[Given task A]: In the blog entries below, which relatives does the writer say the family will spend Thanksgiving weekend with? List each one.

We are starting our own tradition this year and celebrating Christmas at home with just the 3 of us, instead of traveling to extended family and celebrating together with them. We make this choice, this year, because of our plans to visit our Korean family later, and having gone to Pennsylvania for Thanksgiving, with an added treat- a visit from my Grandmother, Aunt and Uncle who live in Santa Fe. My host Aunt and Uncle in PA, had already decorated their house for Christmas expecting our visit- with many trees and years of collected decorations!

My gratitude for all of these things and life as it is now, even with all of its challenges, including my mounds of homework due on 12/14, extends today for all that we have! Thank you to all my personal, worldwide and online friends and family for supporting, loving and sharing with us in our lives and in this journey. We send much the same to you all with love and peace.



Tuesday, November 23, 2010

Giving Thanks

I take this week, this day, this breath, to give a deep and thoughtful Thanks for everything I have today, 
just exactly as it is.

Thank you for this day that we all can give thanks together- I am especially grateful that my husband, son & I will spend Thanksgiving weekend with my Grandmother, my father, Aunts, Uncles and cousins.



Friday, November 19, 2010

My beloved ancestor


Finally a visual.  
Though not a "pretty" one.
Here is  an odd visual of stick puppet of a "beloved ancestor"- my mother, Marie. I included with her, her deeply loved dogs Sophie and Rosie, the Westie girls. This was my mother at a happy time in her life. She was a bit more stylish than depicted but she was casual gardening in jeans. Hard to make stylish with silly stick puppets.

[Given task B]: Please reproduce the lines of the listing that begin at the line with "[시도 경북 선택] (136, 199)" and continue through the end of the listing. Offset every coordinate by adding 82 to each number, and omit the pictures.

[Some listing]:
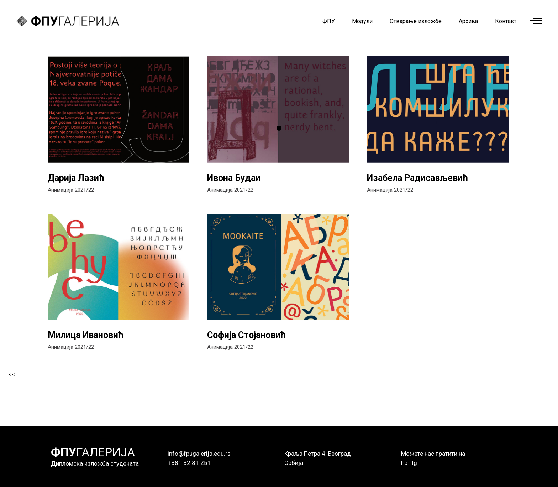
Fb (404, 462)
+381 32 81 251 (189, 462)
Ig (414, 462)
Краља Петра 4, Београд (317, 453)
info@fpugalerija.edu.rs (199, 453)
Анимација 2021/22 (71, 190)
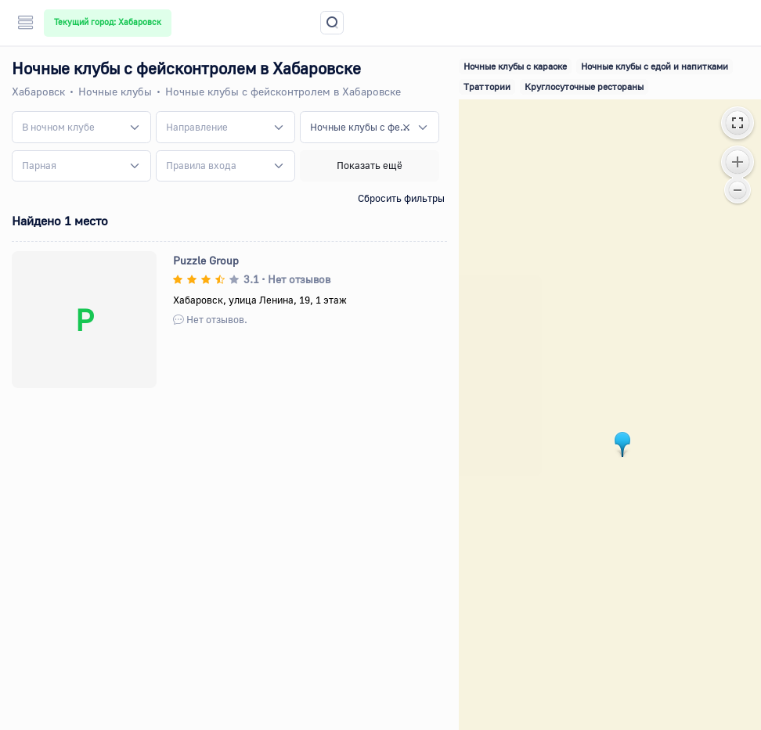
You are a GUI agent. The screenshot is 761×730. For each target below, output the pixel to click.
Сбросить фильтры (401, 198)
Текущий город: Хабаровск (107, 21)
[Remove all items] (406, 127)
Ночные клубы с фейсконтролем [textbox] (360, 126)
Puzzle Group (206, 260)
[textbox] (58, 127)
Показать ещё (369, 165)
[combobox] (81, 126)
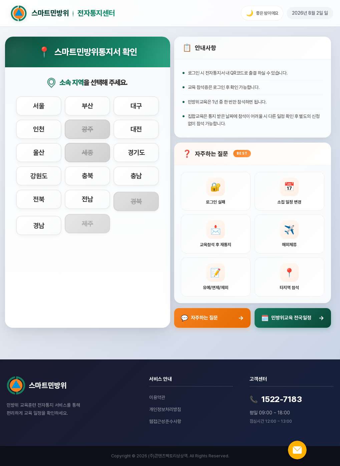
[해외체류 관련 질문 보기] (289, 234)
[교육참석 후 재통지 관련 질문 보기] (216, 234)
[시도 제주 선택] (87, 222)
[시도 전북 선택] (38, 200)
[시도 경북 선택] (136, 199)
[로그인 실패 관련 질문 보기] (216, 191)
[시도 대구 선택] (136, 106)
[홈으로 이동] (63, 13)
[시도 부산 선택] (87, 106)
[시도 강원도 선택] (38, 179)
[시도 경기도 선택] (136, 155)
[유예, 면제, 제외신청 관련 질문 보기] (216, 276)
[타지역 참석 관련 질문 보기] (289, 276)
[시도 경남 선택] (38, 222)
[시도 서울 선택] (38, 106)
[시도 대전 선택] (136, 129)
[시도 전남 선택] (87, 199)
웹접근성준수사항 (165, 421)
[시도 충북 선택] (87, 179)
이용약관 (157, 397)
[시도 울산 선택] (38, 154)
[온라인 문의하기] (297, 450)
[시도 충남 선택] (136, 178)
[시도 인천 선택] (38, 129)
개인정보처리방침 (165, 409)
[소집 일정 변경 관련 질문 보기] (289, 191)
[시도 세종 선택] (87, 155)
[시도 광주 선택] (87, 129)
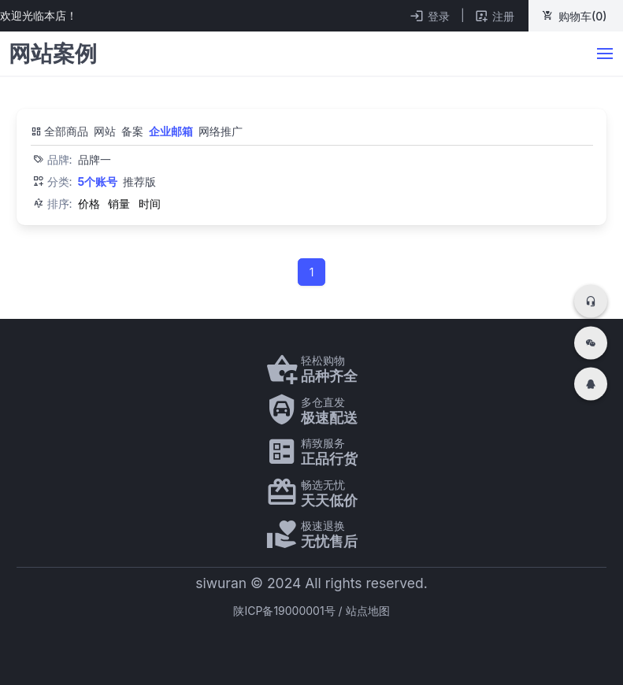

[Worked answer A]:
- Grandmother
- father
- Aunts
- Uncles
- cousins

[Worked answer B]:
[시도 경북 선택] (218, 281)
[로그인 실패 관련 질문 보기] (298, 273)
[시도 대구 선택] (218, 188)
[홈으로 이동] (145, 95)
[시도 부산 선택] (169, 188)
[시도 강원도 선택] (120, 261)
[시도 경기도 선택] (218, 237)
[유예, 면제, 제외신청 관련 질문 보기] (298, 358)
[타지역 참석 관련 질문 보기] (371, 358)
[시도 경남 선택] (120, 304)
[시도 서울 선택] (120, 188)
[시도 대전 선택] (218, 211)
[시도 전남 선택] (169, 281)
웹접근성준수사항 (247, 503)
[시도 충북 선택] (169, 261)
이용약관 (239, 479)
[시도 울산 선택] (120, 236)
[온라인 문의하기] (379, 532)
[시도 충남 선택] (218, 260)
[시도 인천 선택] (120, 211)
개인정보처리방침 (247, 491)
[소집 일정 변경 관련 질문 보기] (371, 273)
[시도 세종 선택] (169, 237)
[시도 광주 선택] (169, 211)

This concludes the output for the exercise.